We spent like three hours in total to do the step. The main problem was the produced samples (three in total) were not developed completely even after waiting time for about 10 minutes. The reason can be the expired photoresist or expired developer. Since we will not measure electrical properties of our sample, spots laying around on the channel are not problem. Nevertheless, I will do strict examination so that they have such kind of habit when they are working indepently. Ah, the geometry that we are aiming is Hall bar.

Picture Hall bar
Picture Hall bar

The processed samples were then brought to SEM for geometry inspection, focused especially on the cross section where the undercut pattern is checked. Once they were imaged, the last characterization was done using EDS. This technique can tell us what kind of elements are building up in specific area of the imaged sample. With EDS, we can get information whether we have correct deposited materials on the sample… or not.

Honestly, we had a struggle during elemental mapping using EDS technique. Theoretically, no matter what the size of the analysis area is, it should give what it should be. We had elements which were not supposed to be there, aside of other elements which were successfully mapped correctly. Let’s say we have image as illustrated like this:

Illustration with rectangular and analysis area
Illustration with rectangular and analysis area

Based on the image, we have metal on top of the GaAs sample. The metal itself should be consisted of, for example: Ge/Ti/Pt/Au where Au being the thickest part (200 nm) while Ge, Ti and Pt are around 20 nm, each. The EDS show expected Ga and As mapping where its concentration are more intense (indicated with more words of “Ga” and “As”) in the outside of the metal contact.

Illustration with rectangular and analysis area, Ga and As
Illustration with rectangular and analysis area, Ga and As

In the metal contact itself, we had Pt and Au elemental mapping at the correct position.

Illustration with rectangular and analysis area, Pt and Au
Illustration with rectangular and analysis area, Pt and Au

Unexpected results we got from the two most bottom layer of the metal: Ge and Ti, where they appeared not only in the metal contact, but outside as well.
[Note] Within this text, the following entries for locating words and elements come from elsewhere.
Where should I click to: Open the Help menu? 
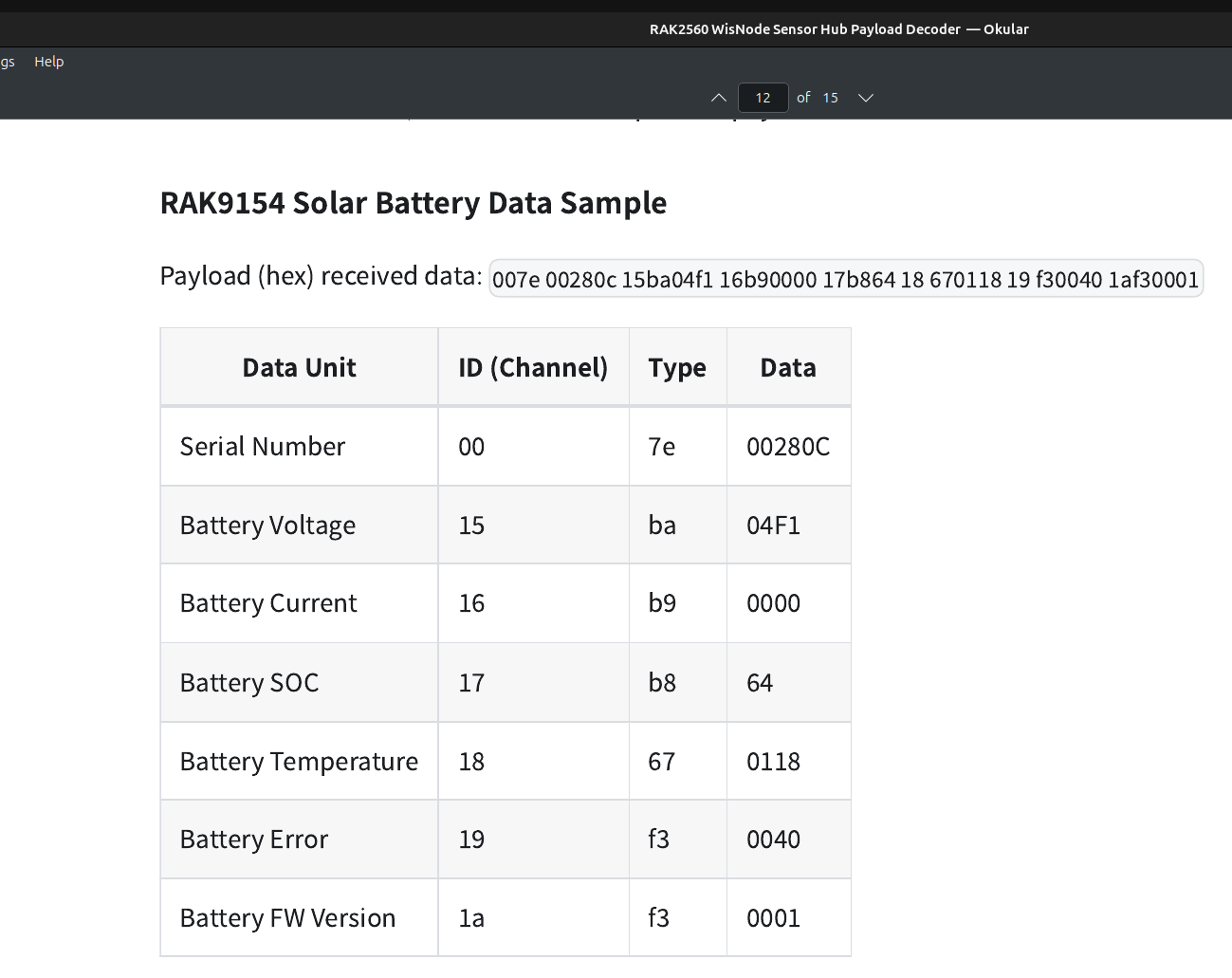pos(49,62)
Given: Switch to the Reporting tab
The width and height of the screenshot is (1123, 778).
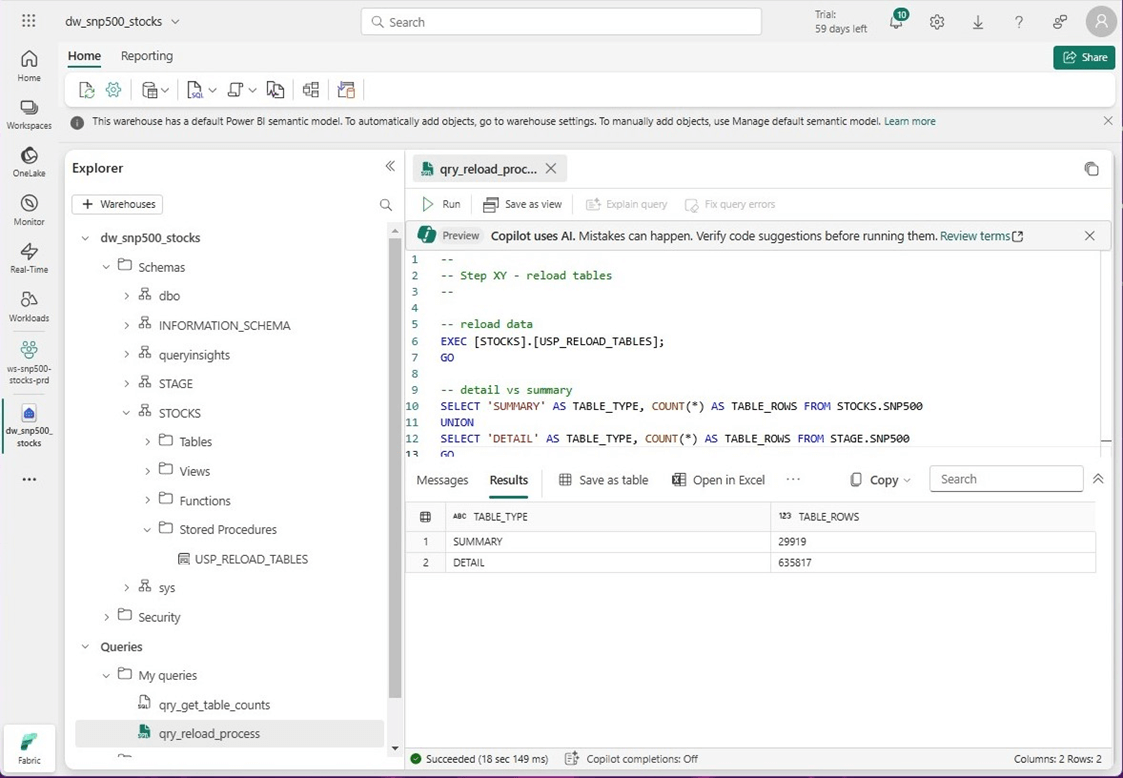Looking at the screenshot, I should (x=146, y=56).
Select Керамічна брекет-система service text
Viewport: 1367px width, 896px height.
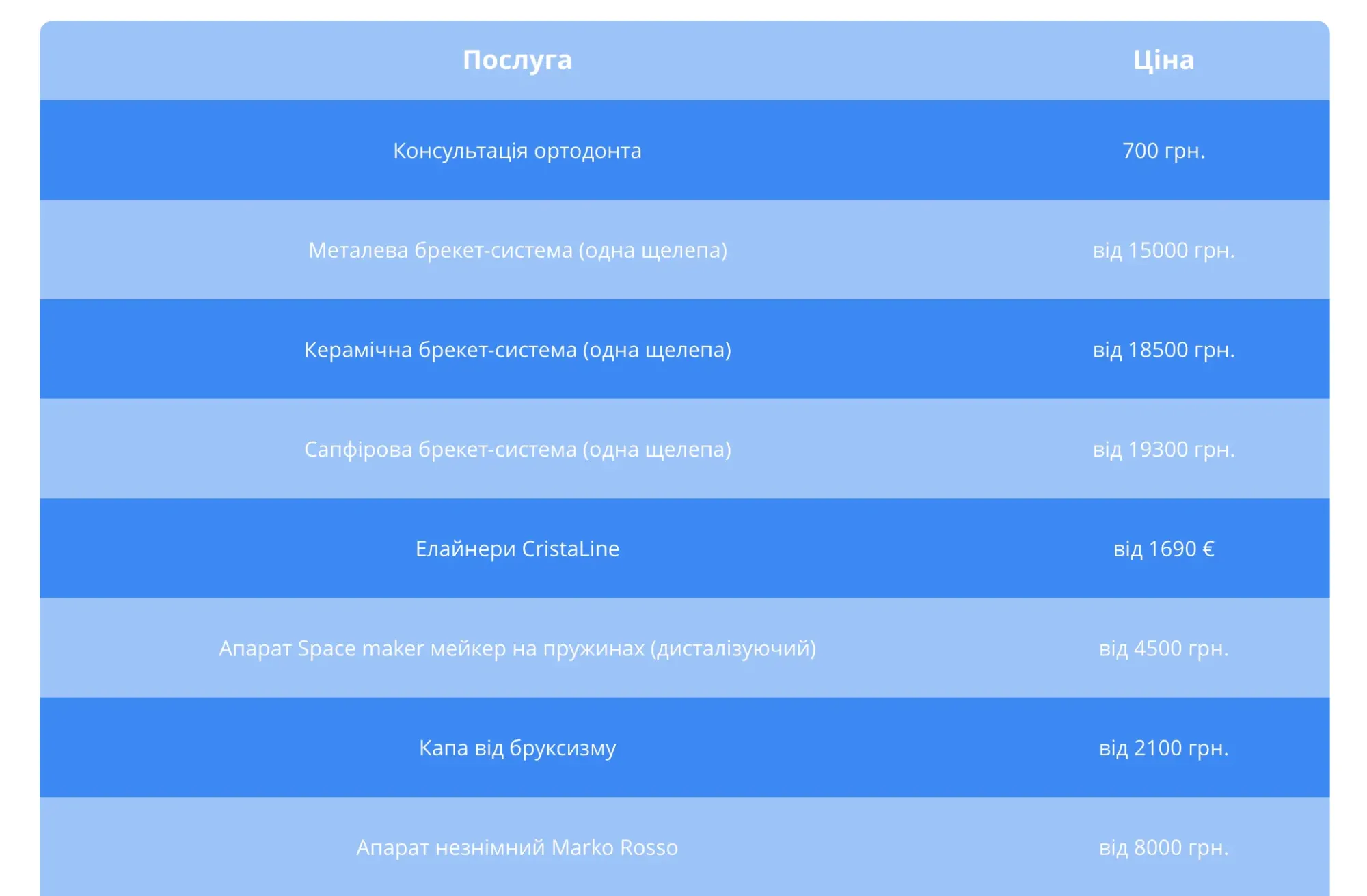(x=517, y=350)
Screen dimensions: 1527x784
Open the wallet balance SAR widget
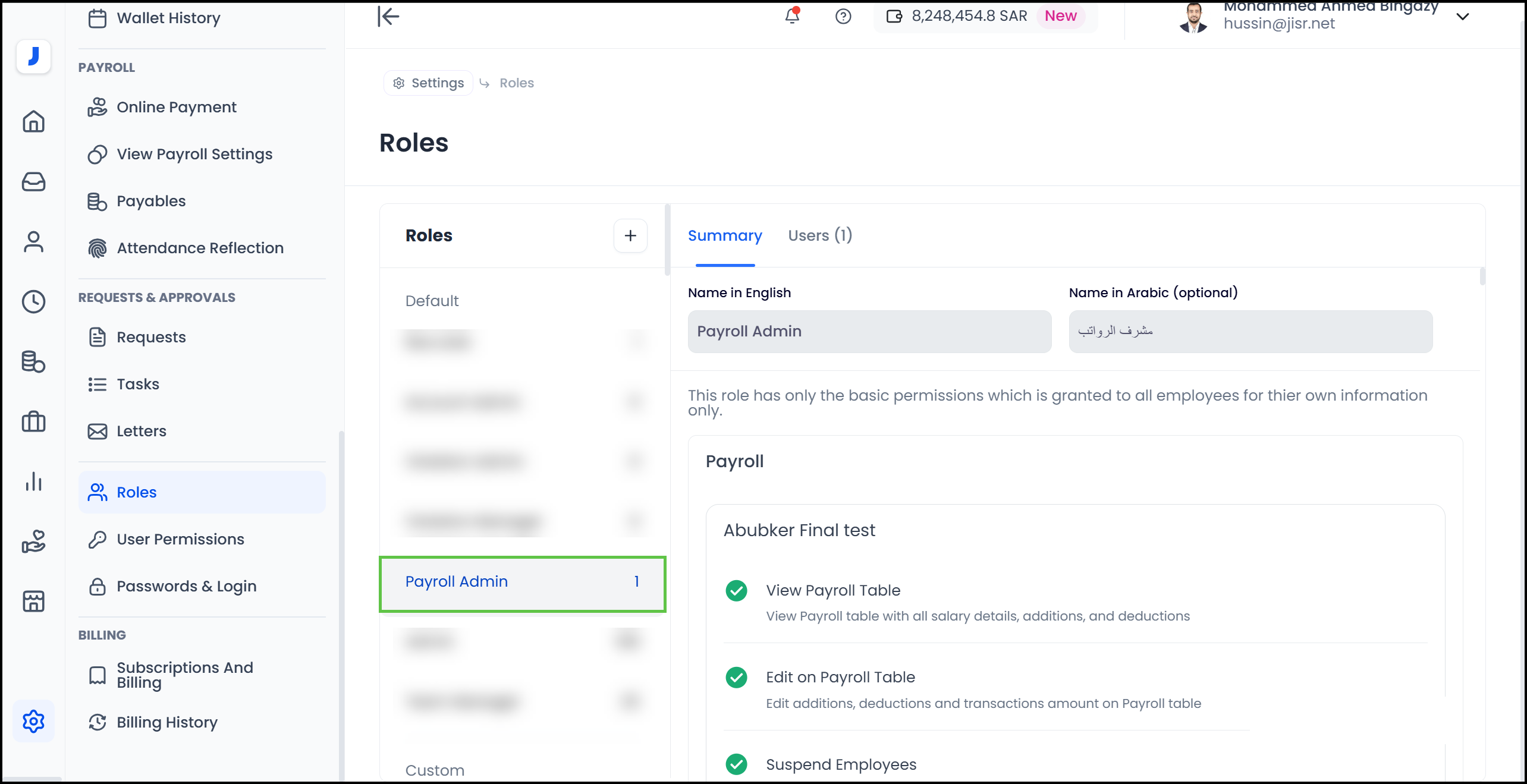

Even more, it looks like the concentration of Ge was lot stronger in the outside area than in the contact.

Illustration with rectangular and analysis area, Ge and Ti
Illustration with rectangular and analysis area, Ge and Ti

After discussion with friend, a suggestion come to use smaller analysis area. Beside larger spot size of the incoming electron, the reason is the scattering of the x-ray signal passing through other parts of the sample, illustrated as rough sketch below (size is not scaled).

SEM signal + scattering
SEM signal + scattering

The results were much better than the previous one with larger analysis area. Each of the registered elements sit in the place where they should be sitting. Especially for Ge, more intense signal came from it with smaller analysis area. The only drawback was that, we cannot image the transition border between the metal and substrate at the same time. If we had done this, the same result would have appeared like the one before. The only thing that can be done were imaging one part standing close to each other, and makes an analysis of them separately.

Illustration with rectangular and smaller analysis area, Ge/Ti/Pt/Au and Ga/As
Illustration with rectangular and smaller analysis area, Ge/Ti/Pt/Au and Ga/As

I am not sure whether this is a correct approach or not. Any suggestion and thought are welcome!